In new research published in the journal Technology and Culture, Rebecca Slayton, professor of science and technology studies at Cornell University, uses the field of incident response to shed light on how experts – and nations – can more effectively combat cyberwarfare when they foster trust and transcend politics.
“People often think of infrastructure as a set of technologies just sitting there, but in fact they’re living technologies – socio-technical systems that are constantly being maintained by people, and trust is central to that,” Slayton said.
Most experts agree that state-sponsored hackers in Russia are trying to use the internet to infiltrate the US electrical grid and sabotage elections, yet internet security teams in the US and Europe actively seek to cooperate with their Russian counterparts, focusing on the issues where they can establish mutual trust.
“Even though they recognize that there are actors in the shadows in those countries whom they don’t trust, they have a shared goal of keeping the infrastructure running,” Slayton said.
The field of incident response began after the internet was struck by “an attack from within” in November 1988. A self-replicating program – a “worm” – infected thousands of connected computers, causing them to stop processing and communicating normally.
Although computer scientists realized that the connected nature of the internet required international cooperation, global participation in these efforts was initially limited. But that began to change in the early 1990s, with the formation of the Forum of Incident Response and Security Teams (FIRST), which remains the leading global organization of security experts.
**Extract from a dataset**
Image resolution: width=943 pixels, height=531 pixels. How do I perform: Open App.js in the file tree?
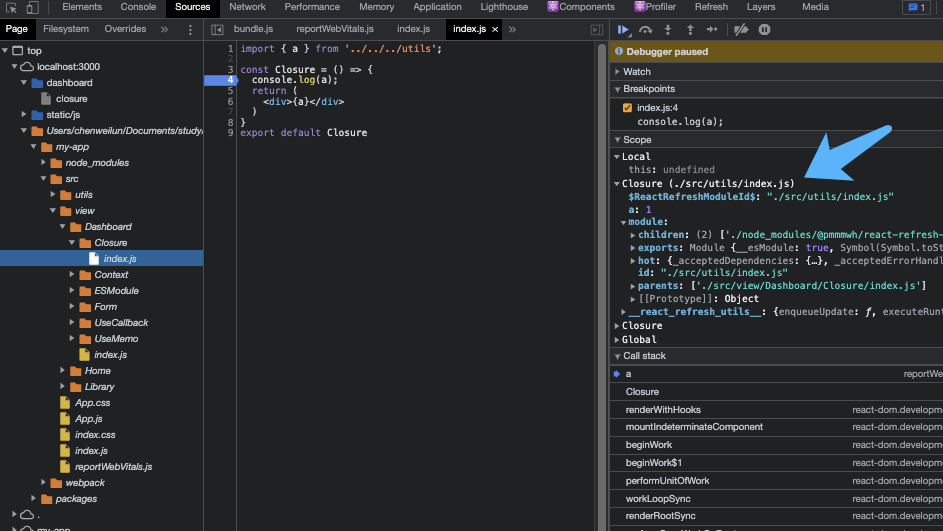pyautogui.click(x=88, y=419)
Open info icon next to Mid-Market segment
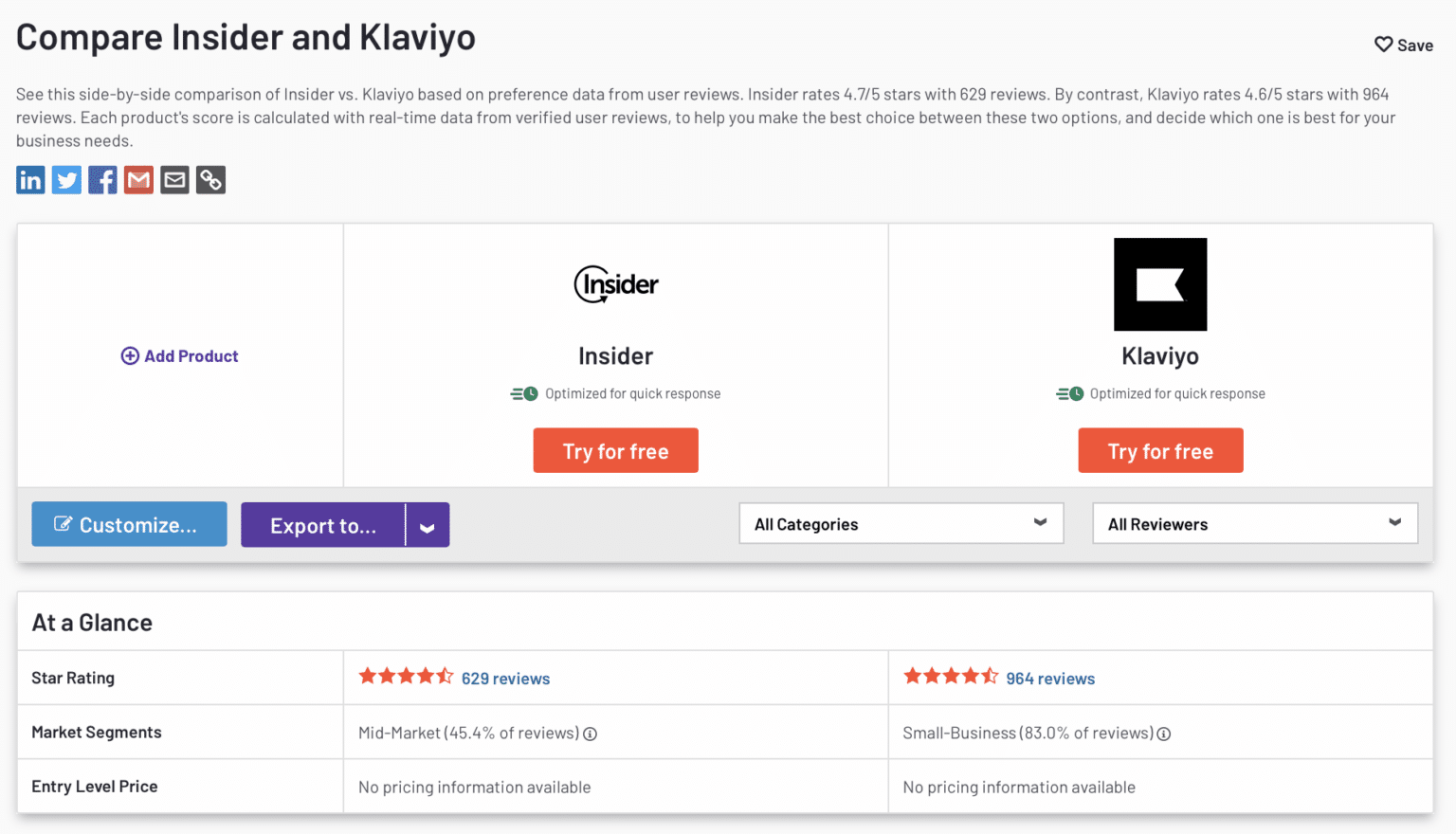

“Teams in the US and in Europe very much want to cooperate with teams in Russia, and they see that as a way of having influence they might otherwise not have in that space,” Slayton said.
Previous research on the history of computer and network security focused largely on development of new technology, rather than repair or maintenance. However, Slayton wrote in the new paper “Trusting Infrastructure: The Emergence of Computer Security and Incident Response, 1989-2005,” that without the efforts of incident responders, the internet as we know it wouldn’t exist.
“It’s one thing to come up with a new algorithm or a new technique for, say, intrusion detection, but actually making it work and operate requires people to implement and maintain it on an ongoing basis,” Slayton said. “It’s nice to think some innovative technology will fix everything. But in practice, people have to keep things up to date, particularly when you’re dealing with an intelligent adversary. You have to stay ahead of that.”
The research was supported by the National Science Foundation.